The Renewal Project: How a $5 million plan to tackle New York City’s most persistent poverty is paying off

September 28, 2016

With 16 donors from public and private sectors, Change Capital Fund looks to cross-sector solutions to inequality

One out of five New Yorkers live in poverty. But poverty is not randomly distributed in every neighborhood. In neighborhoods of concentrated poverty—where poverty rates are upwards of 30 percent—nonprofit service providers work in a myriad of ways to help children and families in need with education, job training and placement, and housing assistance. But, often hamstrung by chronic underfunding and a siloed approach to government contracting, these organizations are not able to realize their full promise.

In May 2014, Change Capital Fund (CCF) embarked on a four-year, $5 million project to better enable community development organizations to develop and implement high-impact interventions to address the city’s persistent poverty. Launched by some of the nation’s leading funders, CCF is comprised of 16 donors with representation from banks, foundations, community development intermediaries, and the New York City Center for Economic Opportunity.

The CCF supported grantees—Cypress Hills Local Development Corporation, Fifth Avenue Committee, New Settlement Apartments, and St. Nicks Alliance—have the vision to expand their capacity and to more effectively connect low-income people to New York City’s rich economic opportunities.

Each is taking on silo-busting efforts, such as intentionally combining and coordinating services for entire households, including multiple generations—an important strategy because of the demonstrated relationship between parental and child outcomes. CCF funds also enable the grantees to assess the effectiveness of their programs by identifying and tracking outcomes that cut across their organizations’ programs.
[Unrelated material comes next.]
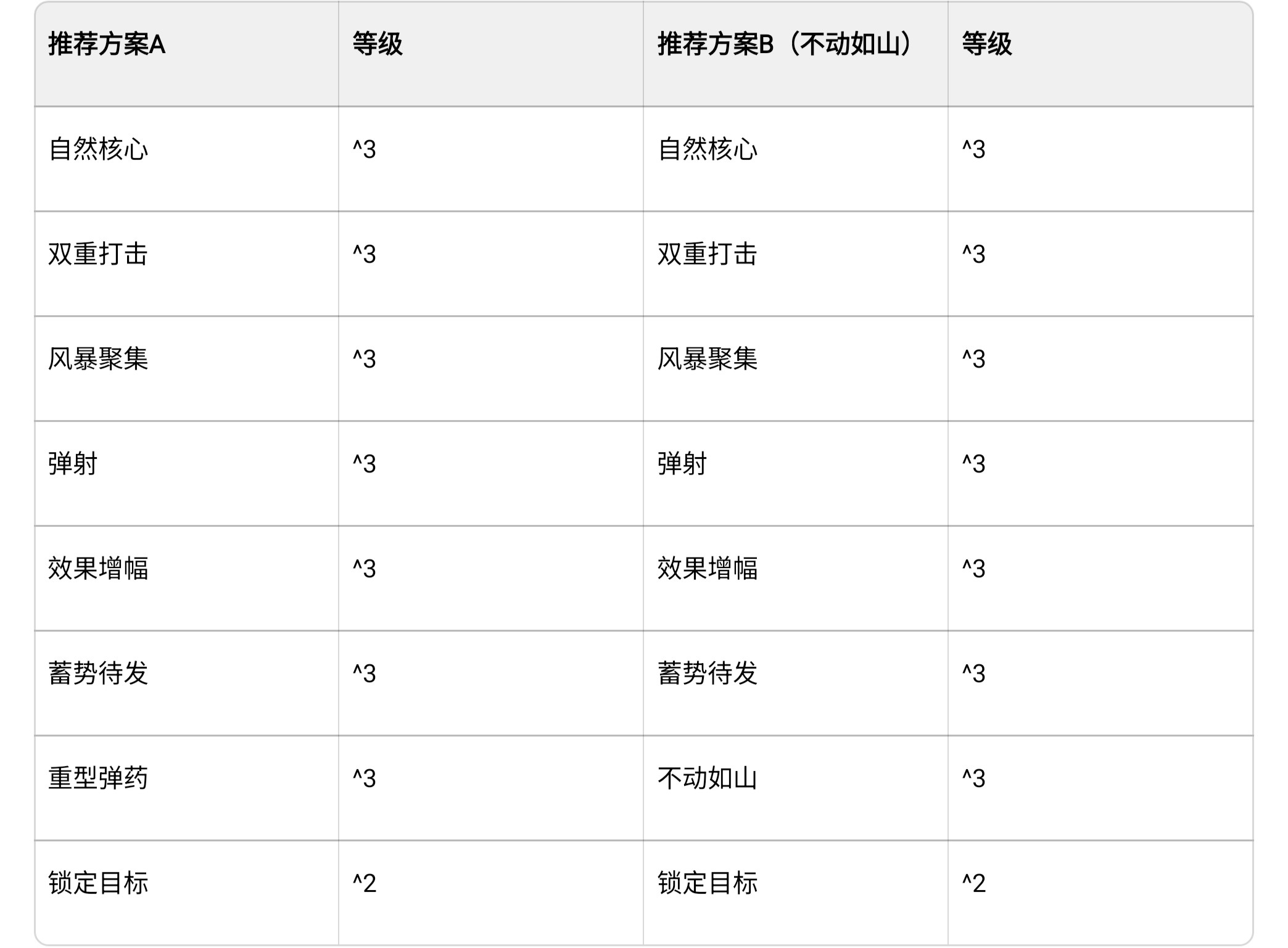The width and height of the screenshot is (1288, 948).
Task: Select 蓄势待发 in the 方案B column
Action: [708, 674]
CCF is now at the midpoint of this four-year endeavor and the grantees have made remarkable strides implementing these programs. Grantees served more than 9,000 people in the second year, a 64 percent increase over the first year. They have integrated and enhanced programs that offer educational, employment, and housing services to members of their communities; cemented partner relationships that further their reach and impact; deployed new staff members; and expanded their ability to track and use cross-program data to refine their programs.

It has never been clearer that we must find cost-effective and cross-sector solutions to reduce poverty and address inequality, and create a city where all neighborhoods are neighborhoods of opportunity.

As a result, the grantees reported significant successes in job placement, educational achievement, and housing stability:

  • Grantees made 790 job placements over two years with an average wage of $11.93 in the second year, an increase of $1.21 over the first year.
  • More than 1,000 students enrolled in college through a college access program, with an 81 percent persistence rate, higher than the 69 percent national average.
  • The number of adults achieving training or education outcomes increased from 117 in the first year to 427 in the second year; 72 adults received their TASC (high school equivalent degrees) over two years.
  • Grantees expanded their program integration, as indicated by increasing referrals, from 248 in year one to 673 in year two, and improving the rate of completed referrals from 57 percent to 69 percent.
  • In addition, CCF dollars have helped grantees raise an additional $9.8 million for their neighborhoods over the first two years.

In the next year, CCF grantees, city partners, and donors will continue to build on and refine our collective efforts. We have to. It has never been clearer that we must find cost-effective and cross-sector solutions to reduce poverty and address inequality, and create a city where all neighborhoods are neighborhoods of opportunity.